Robots.txt Advice – Need Advice for Optimizing Robots.txt File

robots.txt

I've noticed my indexed pages are dropping from Google like a rock. I'm reviewing everything that was changed in the last month. I noticed in my Google Webmaster Tools that there were some inaccessible pages, to compensate I blocked them with my robots.txt file, see bellow:

User-agent: Baiduspider
Disallow: /
User-agent: * 
Disallow: /index.php/ 
Disallow: /*? Disallow: /*.js$ 
Disallow: /*.css$ 
Disallow: /checkout/ 
Disallow: /tag/ 
Disallow: /catalogsearch/ 
Disallow: /review/ 
Disallow: /app/ 
Disallow: /downloader/ 
Disallow: /js/ 
Disallow: /lib/ 
Disallow: /media/ 
Disallow: /*.php$ 
Disallow: /pkginfo/ 
Disallow: /report/ 
Disallow: /skin/ 
Disallow: /var/ 
Disallow: /customer/ 
Disallow: /productdata/
Disallow: /productscripts/
Disallow: /includes/
Disallow: /wishlist/
Disallow: /shop/
Disallow: /supplier/
Disallow: /eng/catalog/gallery/
Disallow: /fr/catalog/gallery
Disallow: /eng/catalog/product/gallery/
Disallow: /fr/catalog/product/gallery
Disallow: /eng/cms/index/noCookies
Disallow: /fr/cms/index/noCookies
Disallow: /eng/catalog/view/_ignore_category/
Disallow: /fr/catalog/view/_ignore_category/
Disallow: /eng/customer/
Disallow: /fr/customer/
Disallow: /catalog/category/view/
Disallow: /catalog/product/view/


Disallow: /*?dir*
Disallow: /*?dir=desc
Disallow: /*?dir=asc
Disallow: /*?limit=all
Disallow: /*?mode*`

Is my robots.txt file too restrictive?

Best Answer

According to Google the best, most complete answer to your question is available in Google Webmaster Tools under Crawl > Blocked URLs.
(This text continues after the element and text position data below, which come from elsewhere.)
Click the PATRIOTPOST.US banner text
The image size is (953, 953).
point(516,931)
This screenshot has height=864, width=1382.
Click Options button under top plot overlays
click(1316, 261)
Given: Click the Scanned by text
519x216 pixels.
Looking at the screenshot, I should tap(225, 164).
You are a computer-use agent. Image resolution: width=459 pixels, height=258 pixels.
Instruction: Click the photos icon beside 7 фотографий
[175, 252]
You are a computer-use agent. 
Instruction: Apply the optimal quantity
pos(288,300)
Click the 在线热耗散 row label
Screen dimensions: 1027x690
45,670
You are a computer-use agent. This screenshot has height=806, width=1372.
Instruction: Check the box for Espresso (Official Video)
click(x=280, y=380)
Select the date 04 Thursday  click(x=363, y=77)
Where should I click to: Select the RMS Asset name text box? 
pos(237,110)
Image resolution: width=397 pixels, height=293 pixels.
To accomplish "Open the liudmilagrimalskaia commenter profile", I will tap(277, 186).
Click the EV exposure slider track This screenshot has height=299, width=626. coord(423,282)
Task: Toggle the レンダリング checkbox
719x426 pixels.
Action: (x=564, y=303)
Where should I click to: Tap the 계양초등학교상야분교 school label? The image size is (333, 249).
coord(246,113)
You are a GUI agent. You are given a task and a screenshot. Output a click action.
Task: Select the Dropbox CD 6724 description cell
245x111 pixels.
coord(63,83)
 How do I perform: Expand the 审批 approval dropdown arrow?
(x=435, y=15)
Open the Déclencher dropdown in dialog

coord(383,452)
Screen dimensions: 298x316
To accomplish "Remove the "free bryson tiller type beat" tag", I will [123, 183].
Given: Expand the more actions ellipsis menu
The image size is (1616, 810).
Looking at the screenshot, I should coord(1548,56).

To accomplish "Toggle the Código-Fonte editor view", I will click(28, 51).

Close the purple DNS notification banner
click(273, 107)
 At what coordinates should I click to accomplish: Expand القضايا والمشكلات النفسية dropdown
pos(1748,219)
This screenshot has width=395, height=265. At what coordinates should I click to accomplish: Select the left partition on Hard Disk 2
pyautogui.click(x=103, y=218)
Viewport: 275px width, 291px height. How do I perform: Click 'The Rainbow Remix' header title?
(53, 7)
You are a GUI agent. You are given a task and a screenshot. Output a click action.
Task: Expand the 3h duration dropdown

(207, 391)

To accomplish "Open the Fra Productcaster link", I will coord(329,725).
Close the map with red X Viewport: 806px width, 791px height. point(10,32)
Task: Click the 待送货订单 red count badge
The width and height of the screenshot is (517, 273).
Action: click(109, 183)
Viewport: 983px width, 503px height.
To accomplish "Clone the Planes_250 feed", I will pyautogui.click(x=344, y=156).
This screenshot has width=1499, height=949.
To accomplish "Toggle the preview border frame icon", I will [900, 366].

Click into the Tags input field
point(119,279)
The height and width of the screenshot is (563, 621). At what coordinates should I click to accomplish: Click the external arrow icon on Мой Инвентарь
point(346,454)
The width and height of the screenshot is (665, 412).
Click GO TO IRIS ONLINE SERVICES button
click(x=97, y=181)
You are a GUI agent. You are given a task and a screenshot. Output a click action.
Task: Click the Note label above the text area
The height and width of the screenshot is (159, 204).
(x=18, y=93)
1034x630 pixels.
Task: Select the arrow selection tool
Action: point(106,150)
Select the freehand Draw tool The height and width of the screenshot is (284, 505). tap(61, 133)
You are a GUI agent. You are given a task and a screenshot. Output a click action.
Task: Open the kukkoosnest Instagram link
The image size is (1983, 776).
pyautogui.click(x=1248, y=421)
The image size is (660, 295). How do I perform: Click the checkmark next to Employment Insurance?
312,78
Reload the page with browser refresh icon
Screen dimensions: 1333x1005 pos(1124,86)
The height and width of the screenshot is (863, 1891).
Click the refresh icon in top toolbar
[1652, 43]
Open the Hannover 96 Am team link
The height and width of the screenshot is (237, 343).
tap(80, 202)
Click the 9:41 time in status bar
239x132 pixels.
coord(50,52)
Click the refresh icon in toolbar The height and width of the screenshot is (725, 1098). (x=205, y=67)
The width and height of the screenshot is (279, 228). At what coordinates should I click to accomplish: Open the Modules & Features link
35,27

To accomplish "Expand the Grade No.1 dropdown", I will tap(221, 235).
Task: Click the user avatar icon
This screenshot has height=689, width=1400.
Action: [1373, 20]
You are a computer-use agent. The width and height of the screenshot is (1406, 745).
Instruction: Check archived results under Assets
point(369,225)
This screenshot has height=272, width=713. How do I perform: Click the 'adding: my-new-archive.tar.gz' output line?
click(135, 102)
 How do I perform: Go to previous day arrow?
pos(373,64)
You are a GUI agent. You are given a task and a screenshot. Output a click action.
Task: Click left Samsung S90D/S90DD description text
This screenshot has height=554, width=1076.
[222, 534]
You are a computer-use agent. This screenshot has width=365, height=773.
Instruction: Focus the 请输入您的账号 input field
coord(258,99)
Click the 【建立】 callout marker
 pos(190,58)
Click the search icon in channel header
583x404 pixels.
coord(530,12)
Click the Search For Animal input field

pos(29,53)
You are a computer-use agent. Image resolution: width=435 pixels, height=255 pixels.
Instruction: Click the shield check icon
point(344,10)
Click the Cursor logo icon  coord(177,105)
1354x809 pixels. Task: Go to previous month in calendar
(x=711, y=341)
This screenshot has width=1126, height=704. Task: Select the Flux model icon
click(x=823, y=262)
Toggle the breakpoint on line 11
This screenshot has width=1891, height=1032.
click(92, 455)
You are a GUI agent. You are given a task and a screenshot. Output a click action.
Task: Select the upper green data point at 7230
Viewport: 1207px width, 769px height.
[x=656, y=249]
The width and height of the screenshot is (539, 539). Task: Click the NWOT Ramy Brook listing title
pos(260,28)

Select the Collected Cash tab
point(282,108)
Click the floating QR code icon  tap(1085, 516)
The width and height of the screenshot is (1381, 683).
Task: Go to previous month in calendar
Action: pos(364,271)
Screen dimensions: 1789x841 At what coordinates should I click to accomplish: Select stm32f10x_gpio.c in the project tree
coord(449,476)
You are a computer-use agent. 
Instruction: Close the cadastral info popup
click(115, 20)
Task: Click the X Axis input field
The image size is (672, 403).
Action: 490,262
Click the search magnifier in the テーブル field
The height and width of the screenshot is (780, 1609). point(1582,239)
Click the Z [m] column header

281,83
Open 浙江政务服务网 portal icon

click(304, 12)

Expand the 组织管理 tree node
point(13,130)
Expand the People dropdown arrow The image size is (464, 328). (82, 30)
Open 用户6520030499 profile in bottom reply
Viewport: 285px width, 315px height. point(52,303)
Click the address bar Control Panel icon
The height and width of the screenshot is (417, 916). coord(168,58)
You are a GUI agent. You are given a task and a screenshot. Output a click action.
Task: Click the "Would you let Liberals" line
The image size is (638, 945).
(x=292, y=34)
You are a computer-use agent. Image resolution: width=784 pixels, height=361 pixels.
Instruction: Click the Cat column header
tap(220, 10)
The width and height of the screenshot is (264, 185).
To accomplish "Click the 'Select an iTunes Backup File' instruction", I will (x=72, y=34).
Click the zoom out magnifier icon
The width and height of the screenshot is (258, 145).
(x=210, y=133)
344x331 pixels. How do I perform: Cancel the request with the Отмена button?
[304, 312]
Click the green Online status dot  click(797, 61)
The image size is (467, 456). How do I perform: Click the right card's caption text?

Depending on the number of results you have on category pages and the pagination configuration, the

Disallow: /*?

line will block Googlebot from crawling anything but the first page of a category list.

Also, I would not block access to /media/, or at least not to /media/catalog/ or /media/wysiwyg/. Images have value too!